• Given text
The source evaluation_dataset.jsonl should contain:
inputPrompt: The question for Pegasus or the search query for Marengo.mediaSource.s3Location.uri: S3 URI of the video file.responseFormat: (Optional) Bedrock JSON schema for Pegasus.referenceResponse: (Optional) Ground truth for the judge (LLM evaluation).
- IAM Role: Ensure the role used in
CONFIGhas a trust relationship withbedrock.amazonaws.com. - S3 Access: Verify S3 bucket policies allow Bedrock service access.
- Model Access: Ensure Twelve Labs Pegasus, Marengo 2.7, Marengo 3.0, Claude 3.7, and Claude Opus 4.5 are enabled in your region.
AWS Bedrock has a hard 15-minute timeout limit for async invocations that cannot be increased. This affects both Pegasus and Marengo when processing long or complex videos.
Symptoms:
- Jobs fail exactly at 15 minutes with error: "Something went wrong. Please try again later."
- Affects videos regardless of file size - both large and small videos can fail if processing takes too long
Solutions for Long Videos:
-
Video Preprocessing (Recommended)
- Split videos into 10-minute segments before processing
- Use ffmpeg to segment without re-encoding:
ffmpeg -i input.mp4 -c copy -segment_time 600 -f segment output_%03d.mp4
-
Reduce Embedding Options (Marengo)
- Process only visual or only audio embeddings instead of both
- This can reduce processing time by up to 50%
-
Alternative Approaches
- Use AWS Batch or Step Functions to orchestrate multiple smaller jobs
- Contact AWS Support (though this limit typically cannot be increased)
- Consider using Twelve Labs' direct API if available
Note: Video duration and content complexity affect processing time more than file size. A small video with complex scenes may still exceed the timeout.

• Data below
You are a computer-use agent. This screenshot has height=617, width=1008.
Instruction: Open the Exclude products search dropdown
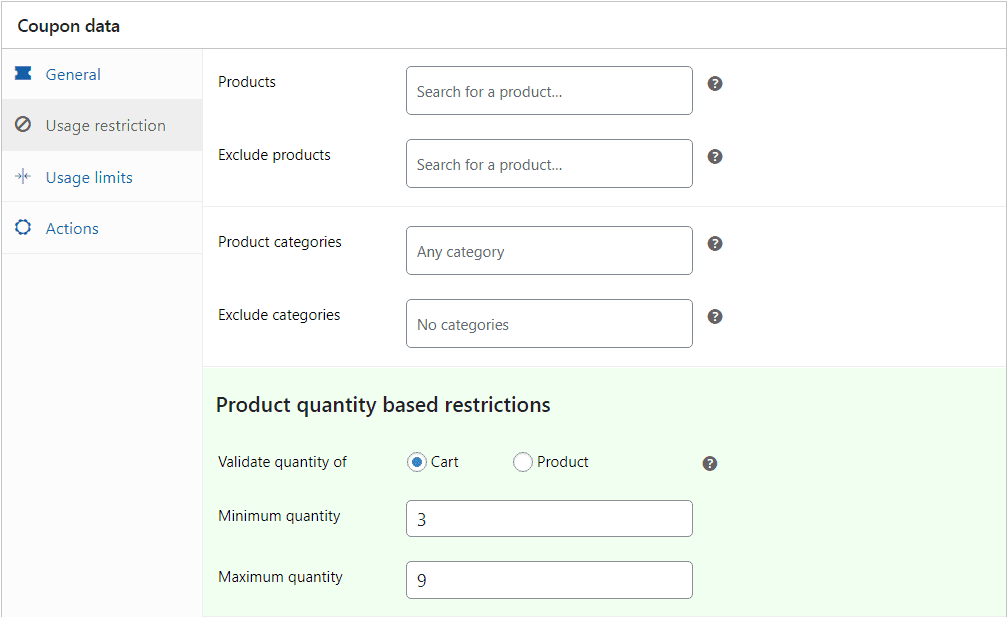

• Task description
In the given text, how long should each segment be when videos are split before processing?

• Exercise response
Each segment should be 10 minutes long.